John Gapper (born 31 May 1959) is a business columnist who writes a weekly column for the Financial Times. Formerly, he was the newspaper's chief business commentator and opinion and analysis editor. Gapper is also co-author with Nick Denton of All That Glitters: The Fall of Barings and author of two novels, A Fatal Debt and The Ghost Shift.

== Education ==
Gapper was educated at St Benedict's School, Ealing and at Exeter College, Oxford where he studied Philosophy, Politics and Economics. He later became a Harkness Fellow of the Commonwealth Fund of New York, studying US education and job training at the Wharton School of the University of Pennsylvania.

== Career ==
Gapper trained on the Mirror Group training scheme, working at the Tavistock Times. He then worked for the Daily Mirror, Daily Mail and Daily Telegraph before joining the Financial Times in 1987. He became in turn the Financial Times labour editor, banking editor and media editor and was then appointed assistant editor in charge of the comment page.

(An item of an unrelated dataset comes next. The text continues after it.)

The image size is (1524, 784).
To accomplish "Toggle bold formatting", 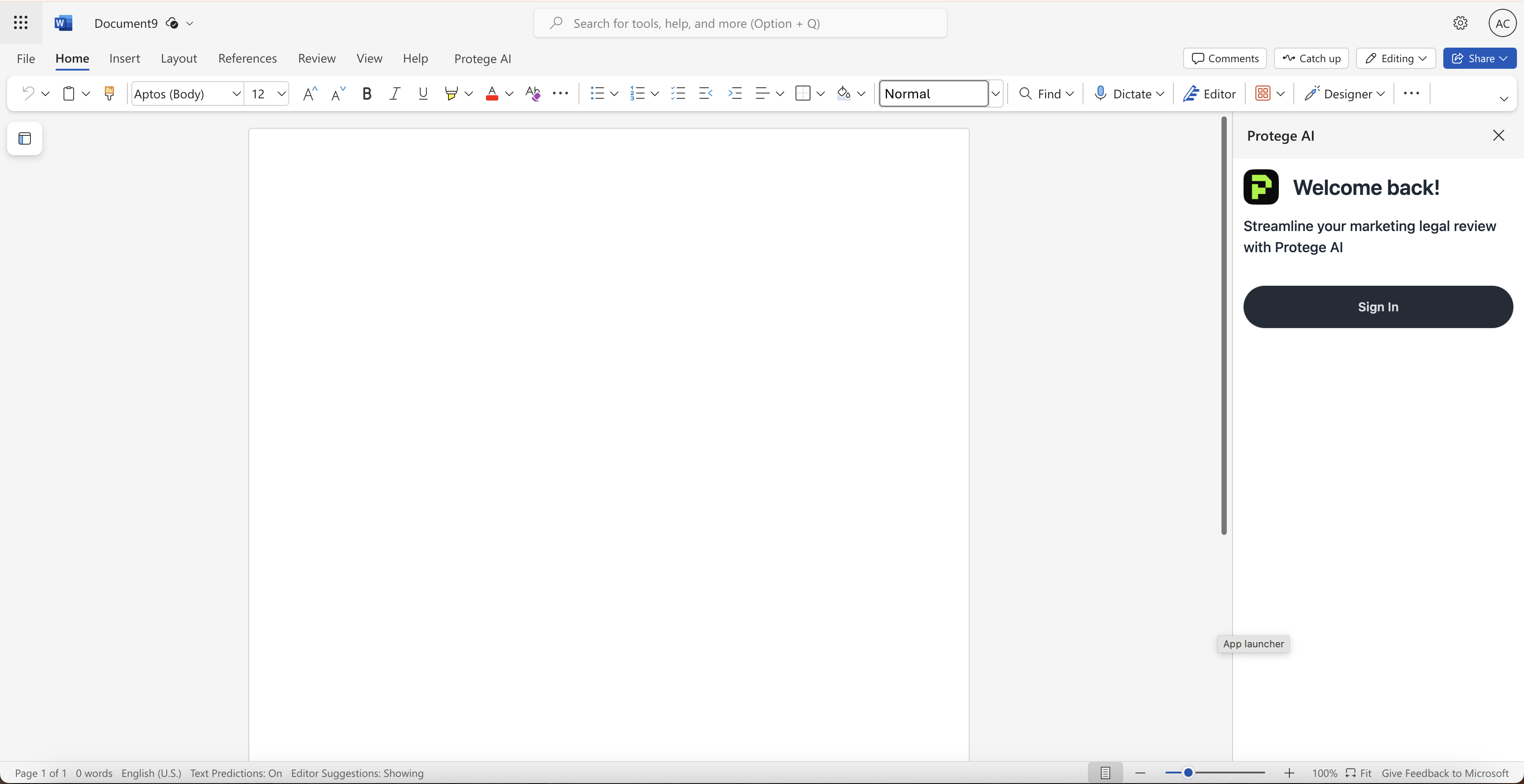I will tap(367, 93).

Gapper became a columnist in 2003 and was based in New York between 2005 and 2012.

== Books ==
- All That Glitters: The Fall of Barings
- How To Be A Rogue Trader
- A Fatal Debt
- The Ghost Shift

== Awards ==
- Business commentator, Editorial Intelligence Comment Awards 2011 and 2014.
- Gerald Loeb Award for commentary 2013.
- International commentary, Society of American Business Editors and Writers Awards 2014.